(Beginning of Passage)

Mines and Energy Minister, Obeth Kandjoze, has revealed that France and India have expressed interest in developing Namibia’s uranium resources.
This comes after the Windhoek Observer reported in recent weeks that China and Russia are interested in setting up or helping Namibia set up nuclear power plants in the country.
“Primarily, the two countries (China and Russia) have expressed interest in accessing uranium resources, with India and France joining the list of interested countries as well. The interest is varied and the prime interest remains access to uranium and uranium products,” Kandjoze told the Windhoek Observer this week.
He said nuclear energy and its related technologies and associated benefits remain a real option given the abundant supply of uranium in the country as well as Namibia’s efforts at industrialisation and self-sufficiency in terms of power supply.
“All of this should remain options for consideration,” the minister said.
Last week, Russia’s Deputy Prime Minister, Yury Trutnev, encouraged Namibia to build nuclear plants to meet its electricity needs.
He wondered why Namibia imports 60 percent of its electricity needs when it has capacity to build nuclear plants given its abundant uranium deposits.
In April, Swakop Uranium, the owner of the N$20 billion Husab uranium mine in the Erongo region, said it had submitted a proposal to the Ministry of Mines and Energy to set up a nuclear power plant in Namibia.
The Windhoek Observer’s story on foreign interest in possible Namibian nuclear plant industry drew mixed responses on social media.
One reader said the negative perception that nuclear energy is dangerous, is created by people who don’t want others to develop.
“It is the same with the concept of climate change and sustainable development. These are unfair concepts to us developing countries. A country like Namibia will never come to the level of Japan or Korea or Singapore while using renewable energy. This is not going to happen, I guarantee.”

(End of Passage)
(Beginning of Data for analysis)

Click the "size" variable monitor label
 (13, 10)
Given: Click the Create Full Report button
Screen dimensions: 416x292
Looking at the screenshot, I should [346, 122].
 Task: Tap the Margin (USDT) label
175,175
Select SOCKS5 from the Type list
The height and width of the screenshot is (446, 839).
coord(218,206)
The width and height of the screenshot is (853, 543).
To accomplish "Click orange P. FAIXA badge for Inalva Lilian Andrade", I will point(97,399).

(End of Data for analysis)
(Beginning of Data for analysis)

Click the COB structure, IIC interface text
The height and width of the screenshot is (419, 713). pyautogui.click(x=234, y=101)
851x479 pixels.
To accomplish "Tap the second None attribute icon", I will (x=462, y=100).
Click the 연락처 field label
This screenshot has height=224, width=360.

(End of Data for analysis)
(Beginning of Data for analysis)

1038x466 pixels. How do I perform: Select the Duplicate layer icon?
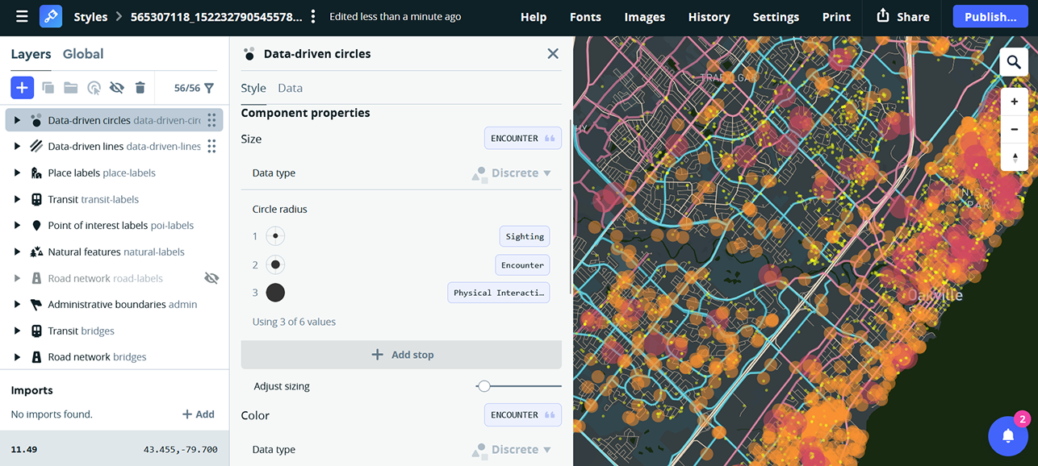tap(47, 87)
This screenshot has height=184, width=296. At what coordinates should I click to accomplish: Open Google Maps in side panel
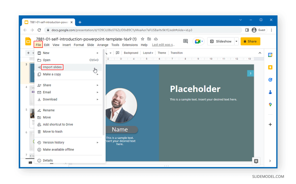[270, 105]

(End of Data for analysis)

Aim of the exercise
Please continue the news report above on foreign interest in Namibia's uranium, starting after its last sentence.

Result below
Another reader, Franz Uirab, said, “We have the uranium. We have land where no one dares to stay- the desert. Build it!! Else don’t export our uranium because we will need it one day for electricity.”
Pieterus Weyulu Nghidengwa said most sceptics on nuclear plants don’t have enough facts about the energy.
“Truth is most of these tree huggers don’t know anything about nuclear energy or radiation apart from skewed memory of Chernobyl and recently the Fukushima Daiichi incident. We need to go nuclear for energy sustainability and development; the technology has been around for years and is safe,” he said.
However, one reader said considering nuclear power is utter madness, while encouraging the authorities to consider geothermal power.
“The rest of the world is closing their nuclear power stations, because of the dangers involved and the extensive, irreversible damage that they can do,” Peter Dirks said.
Government recently lifted the moratorium on uranium exploration after a 10-year ban, resulting in a number of companies expressing interest to explore for uranium in the country.
Kandjoze said although interest has grown since the ban was lifted, subdued uranium prices remain a hindrance to an aggressive uptake.